In years 2 and 3 we felt more secure with our money and did trips that have always been on our wish list. Places like Japan (where we spent 7 weeks), South Africa (3 months), Italy (1 month) and Germany.
Year 4 we took a break from travel and lived a total of 16 months in Croatia. During that time we had to make a few decisions about our future. I had a condominium in Montreal that I had rented the first 3 years of our travels. The tenants decided not to renew. What to do? The bottom line is that neither Lissette or I ever want to live in Montreal again so it was a pretty easy decision. I decided to sell the condo and have our belongings (which we had in storage) shipped to our apartment in Split (if you click on that you’ll see we had a pretty nice apartment). Our stay in Croatia didn’t last long but in the end I feel that it forced us to look ahead and to organize a few things. We love to travel, we love Europe…and we just don’t see ourselves going back to Canada any time soon.
Year 5. Over the last year we’ve been back to full-time travel. We’ve actually been happy to be back travelling and seeing new places. And with Lissette losing her job a few months back it’s meant that we’ve been more flexible than ever: we “celebrated” her firing with an overland trip earlier this year from Croatia to Italy and back across the Adriatic to Greece, Bulgaria and through to Turkey. We followed that up with Georgia and Armenia and are now in Ukraine for the summer.
The above are the broad strokes. There are a few points I wanted to touch on, things that travellers worry about before setting off on the road.
Health. I’m knocking on wood as I write this paragraph. Really, we’ve been incredibly lucky the last 5 years. We’ve never been sick, we’ve never been injured, we’ve never had to be treated for anything. Lissette had a couple of falls where she could have hurt herself but ended up with nothing more than a few bruises. I miscalculated the stairs in an Airbnb apartment in Mostar and almost fell into a glass table. But again nothing more than bruises. In 5 years, travelling through over 35 countries, I’ve never thrown up. And I used to have a pretty sensitive stomach. I’ve had 1 cold (in Serbia). That’s it. As full-time travellers we have expat insurance but through 5 years we’ve never had to claim anything.
We’re also in the best shape that we’ve been in since we started our travels. Last year when we left Croatia we did Muay Thai training in Thailand and have followed that up with eating better and working out more. In the last 6 weeks in Ukraine we’ve been doing classes. We’re feeling and looking better than ever.

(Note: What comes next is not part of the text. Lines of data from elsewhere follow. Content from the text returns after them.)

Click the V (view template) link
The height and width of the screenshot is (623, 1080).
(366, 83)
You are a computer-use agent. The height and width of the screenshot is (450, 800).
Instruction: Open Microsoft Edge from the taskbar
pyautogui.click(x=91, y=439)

Safety. Again, knock on wood: we’ve never had anything happen to us. Nothing stolen, we’ve never been threatened*. As I say, we’ve spent our time mostly in Eastern Europe and these countries are incredibly safe (we feel that we have to be much more on alert in Western Europe). But we also don’t go out much at night, deal in drugs or go to sleazy bars (ie. we don’t go looking for trouble).
Relationship. I’m not going to sugar-coat it: travelling together 24/7 pushes a relationship. We’re together ALL the time. We’ve had less-than-ideal sleeping arrangements, stressful situations, and we’ve had days when nothing goes right. But considering all this we get along great. We don’t fight very often and when we do we always make up. I think it has strengthened our relationship. We complete each other, I don’t know what I would do without Lissette. Still, we do get sick of each other’s face every sometimes and I think travelling couples need to separate and travel solo every once in a while. We started planning “solo breaks” a few years ago and it really helps.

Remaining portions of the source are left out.